==== Entries ====

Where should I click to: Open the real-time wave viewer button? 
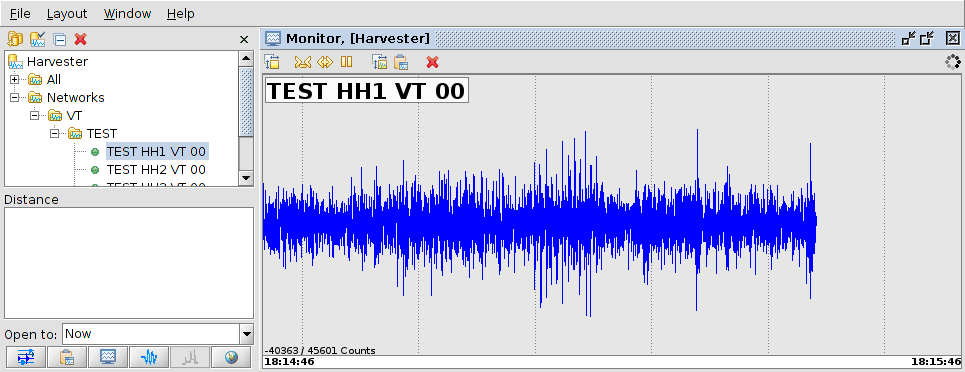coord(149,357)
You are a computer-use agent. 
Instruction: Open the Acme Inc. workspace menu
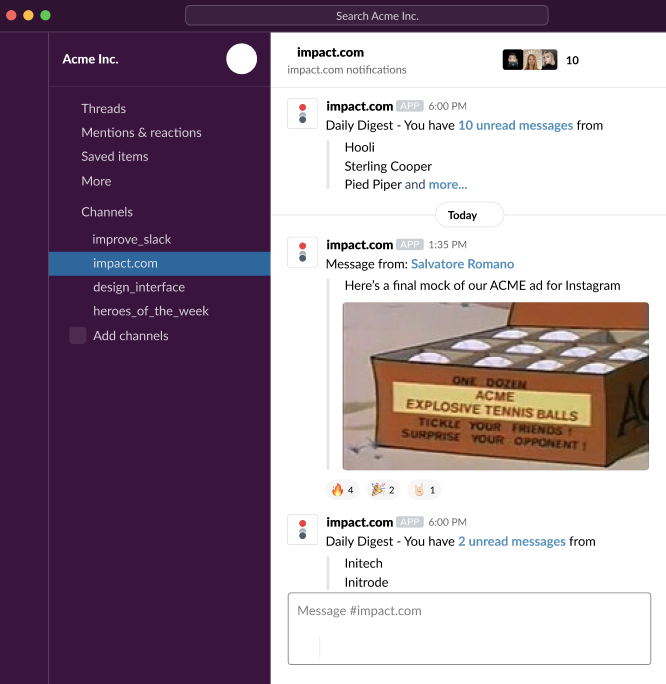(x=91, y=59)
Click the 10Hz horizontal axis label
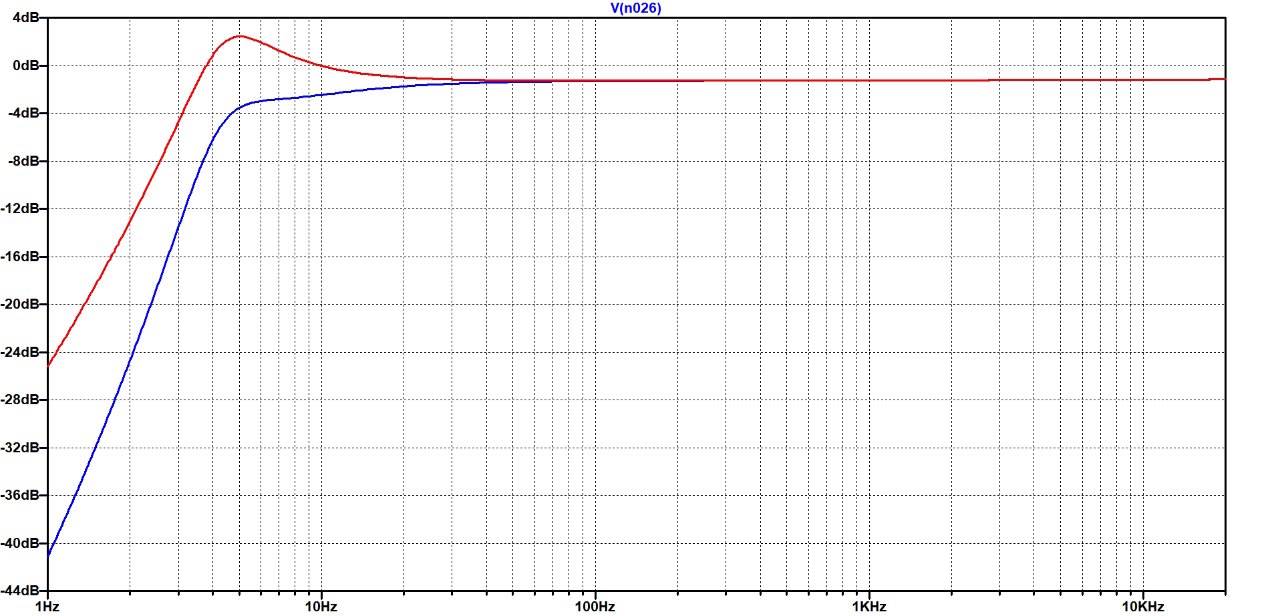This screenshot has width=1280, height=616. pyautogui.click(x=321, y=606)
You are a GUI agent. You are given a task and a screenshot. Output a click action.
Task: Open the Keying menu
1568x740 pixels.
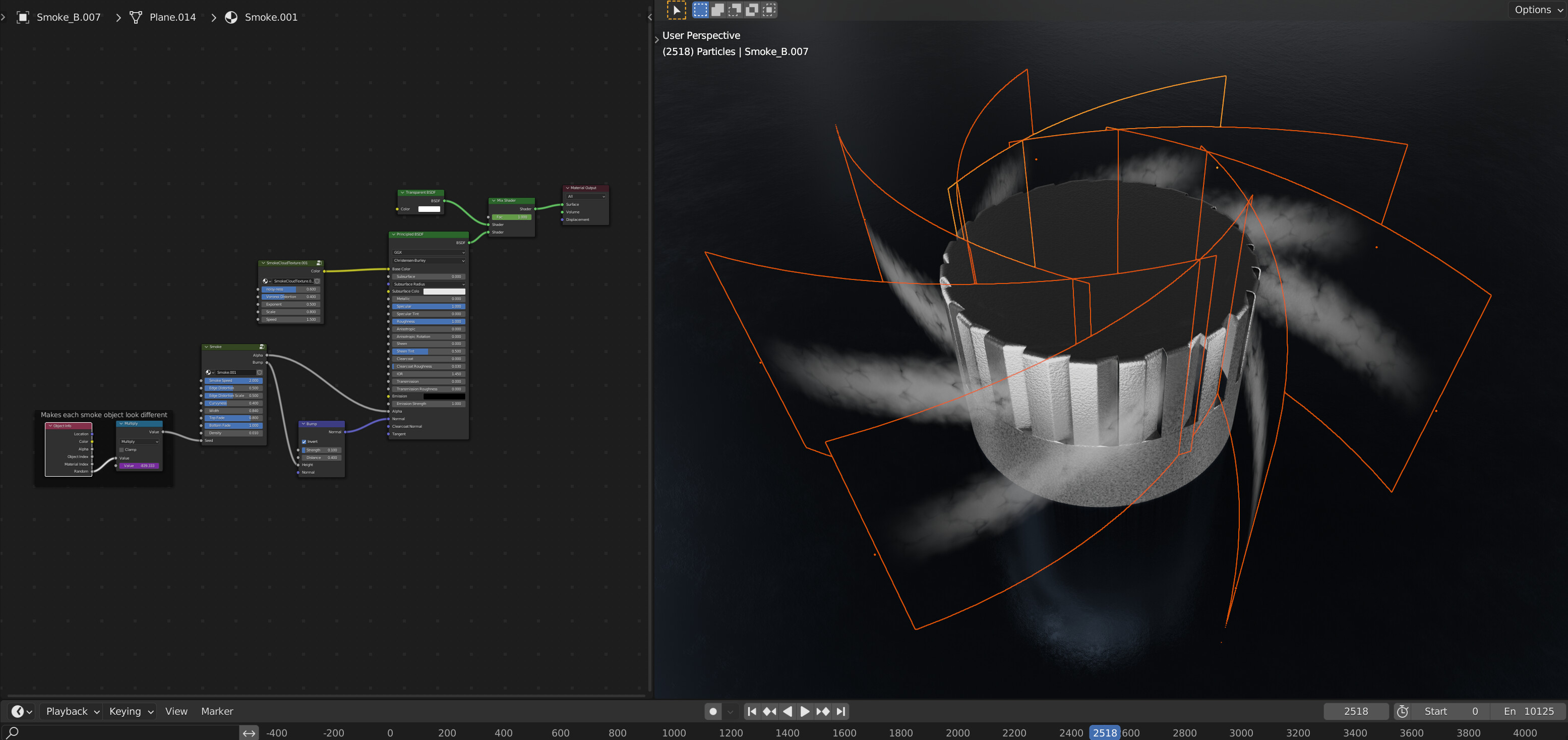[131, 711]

====

Arrange all the data above as a numbered list, one line per item, skipping any blank lines and omitting the pictures.

**Response to the exercise**
1. Where should I click to: Open the real-time wave viewer button? 
2. coord(149,357)
3. You are a computer-use agent. 
4. Instruction: Open the Acme Inc. workspace menu
5. (x=91, y=59)
6. Click the 10Hz horizontal axis label
7. This screenshot has width=1280, height=616. pyautogui.click(x=321, y=606)
8. You are a GUI agent. You are given a task and a screenshot. Output a click action.
9. Task: Open the Keying menu
10. 1568x740 pixels.
11. [131, 711]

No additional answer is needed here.